» **PROBLEM TO WORK ON**
Pull every line of the entries that has the word "Pause".

Top of EXERCISE MATERIALS

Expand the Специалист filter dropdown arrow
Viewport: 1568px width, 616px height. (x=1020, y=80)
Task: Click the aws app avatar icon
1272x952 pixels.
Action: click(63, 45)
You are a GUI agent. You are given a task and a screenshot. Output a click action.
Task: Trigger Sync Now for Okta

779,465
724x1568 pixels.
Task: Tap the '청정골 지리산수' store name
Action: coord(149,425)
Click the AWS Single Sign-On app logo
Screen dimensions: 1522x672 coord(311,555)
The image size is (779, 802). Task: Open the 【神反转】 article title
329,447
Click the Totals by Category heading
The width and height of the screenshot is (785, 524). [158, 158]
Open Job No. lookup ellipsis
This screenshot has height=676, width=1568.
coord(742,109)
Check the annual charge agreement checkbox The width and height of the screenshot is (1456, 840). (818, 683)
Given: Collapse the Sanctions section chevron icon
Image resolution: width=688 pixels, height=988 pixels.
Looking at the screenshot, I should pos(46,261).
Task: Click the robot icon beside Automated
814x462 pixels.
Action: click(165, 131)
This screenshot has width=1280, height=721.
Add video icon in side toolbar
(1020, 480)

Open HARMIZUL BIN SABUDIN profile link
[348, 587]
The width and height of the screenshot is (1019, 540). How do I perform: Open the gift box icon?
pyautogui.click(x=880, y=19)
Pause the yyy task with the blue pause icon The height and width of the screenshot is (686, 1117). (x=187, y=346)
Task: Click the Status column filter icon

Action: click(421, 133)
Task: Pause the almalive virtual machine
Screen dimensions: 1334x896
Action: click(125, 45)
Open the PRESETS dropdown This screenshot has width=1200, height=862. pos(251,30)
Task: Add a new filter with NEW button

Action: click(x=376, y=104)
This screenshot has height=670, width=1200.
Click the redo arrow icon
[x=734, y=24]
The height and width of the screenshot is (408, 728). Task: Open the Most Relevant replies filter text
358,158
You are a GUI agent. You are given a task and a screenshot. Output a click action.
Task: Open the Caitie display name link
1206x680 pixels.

Bottom of EXERCISE MATERIALS

» **EXPECTED OUTPUT**
Pause the yyy task with the blue pause icon The height and width of the screenshot is (686, 1117). (x=187, y=346)
Task: Pause the almalive virtual machine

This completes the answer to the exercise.